TTCs in Israel are of greater importance to the academic institutions in which they work than to TTCs working in academic institutions in other countries, such as the United States or Europe. This is because academic institutions in Israel rely more heavily on the income generated by the TTC than academic institutions abroad (which are therefore often referred to as technology transfer institutes rather than companies).

Therefore, it is important to know the rules by which TTC operates in Israel and the correct way to approach these companies in order to maximize the agreements signed with them.

Two years ago, Israel’s Central Bureau of Statistics conducted a survey on TTC. According to the study, the TTC reported 989 invention discoveries in 2020 and filed new patent applications for about 656 of them.

The most common way to commercialize technology is through licensing agreements. In 2020, the TTC and outside companies signed about 550 new license agreements. TTC’s income from sales of intellectual property, from royalties from sales of technology, from the grant of options for technology, from license fees, from dividends arising from ownership of start-up companies, from proceeds from the sale of start-up companies, etc.— a total of around ILS 1.3 billion in 2019.
License agreements embody the consent of intellectual property owners and licensors (in this case, the academic institutions that TTC represents) to the licensee’s use of the intellectual property. This is in exchange for payment and an agreement to continue developing the technology.

The license allows the licensee to use the technology expressed in the patent and related know-how for the purposes of completing research, developing products, starting serial production of products and, of course, selling the products and any other commercial use of them.

Content of the license agreement

1. Nature of the License:
The key elements of a license agreement are the subject matter of the license, what can be done with it, and in what areas. The license agreement also contains answers to the following questions:

– Is the license only for patents or does it also cover the know-how gained in the development of the patented technology?

– Is this a general license or is it limited to a certain scientific field or to certain types of products?

– In which territories is the license issued – worldwide, in certain regions or in certain countries?

– Is this an exclusive or non-exclusive license?

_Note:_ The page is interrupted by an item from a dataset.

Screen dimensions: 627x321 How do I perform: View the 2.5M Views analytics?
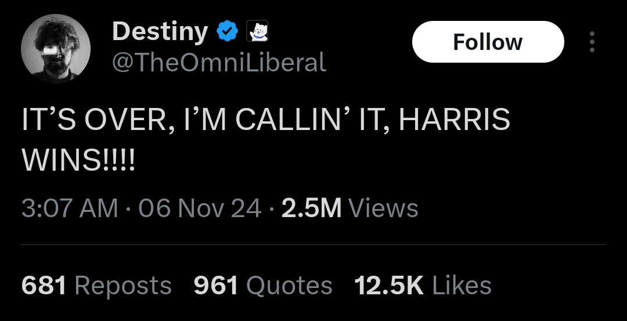coord(349,208)
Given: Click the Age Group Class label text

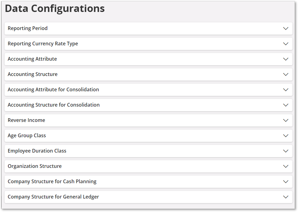Looking at the screenshot, I should [x=27, y=135].
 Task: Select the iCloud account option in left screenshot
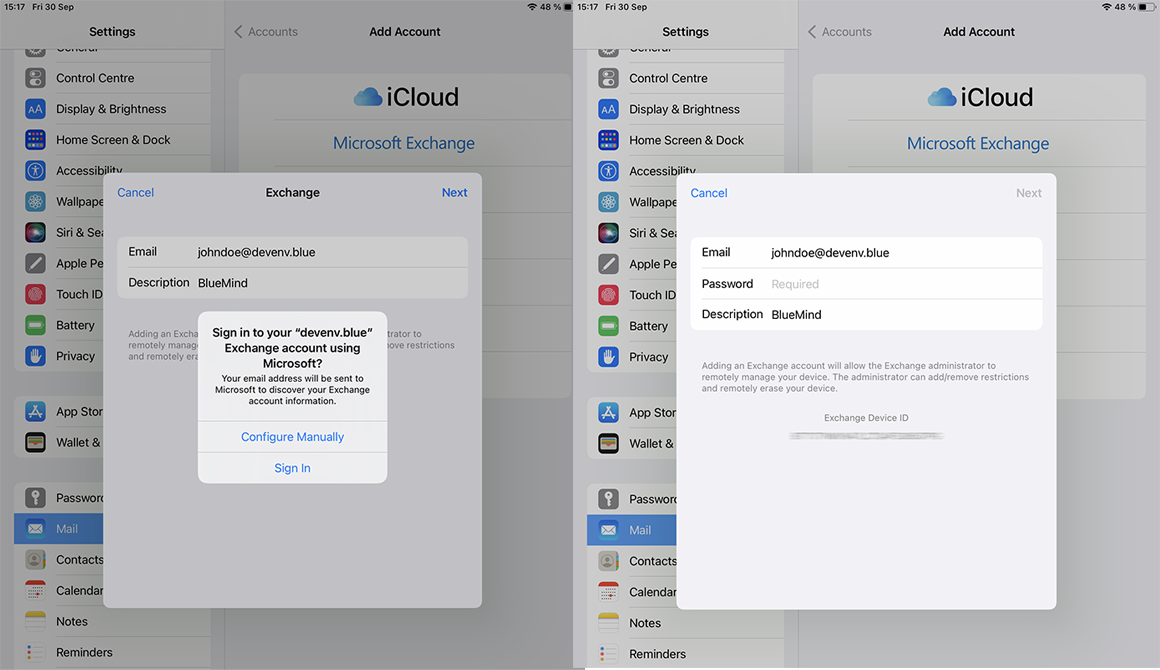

If non-exclusive, to which fields does it apply and does it allow sublicensing?

– If sublicensing is permitted, is it permitted solely for the purpose of product development, or is sublicensing also permitted for manufacturing and marketing, and perhaps for additional product development?

When the license agreement also includes an agreement to continue the development of the technology, it specifies the development plan, the required financial investment, the development schedule and the consequences if the development fails.

2. The economic value of the license:

– What is the amount of the royalty and the duration of the royalty payments? (See the article “How much is your invention worth?”)

– What is the payment method – annual license fee or payment upon reaching development, commercial or financial milestones?

– What are the payment terms regarding sublicensing?

– Does the licensee give the right to receive shares in it (under certain circumstances)?

The financial terms also include an obligation of the licensee to fund the patent costs of the technology that is the subject of the license agreement, usually from the start date of the patent processing, even if the patent registration is done before the license is granted.

Additional matters in the agreement

The license agreement should also address and regulate additional issues that are relevant to almost all types of licenses:

– The periods of the license and of the obligation to pay royalties, which usually last for the entire term of the patent.

– Responsibility for maintaining the patents for which a license is issued, for patent protection and for making decisions regarding patents.

– The reports that the licensee must issue to the licensor and the records that the licensee must keep.

– Confidentiality and publication options, including whether academic publications are eligible.

– Issues such as liability, termination of contract and post-termination agreements, etc.